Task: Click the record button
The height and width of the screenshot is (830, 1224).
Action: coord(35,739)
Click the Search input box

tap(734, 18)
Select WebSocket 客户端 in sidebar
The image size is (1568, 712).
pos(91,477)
- - -
OBJECTIVE:
Replace "record button" with "stop button" and write all the entries out again, leaving everything else unchanged.

OUTPUT:
Task: Click the stop button
The height and width of the screenshot is (830, 1224).
Action: coord(35,739)
Click the Search input box

tap(734, 18)
Select WebSocket 客户端 in sidebar
The image size is (1568, 712).
pos(91,477)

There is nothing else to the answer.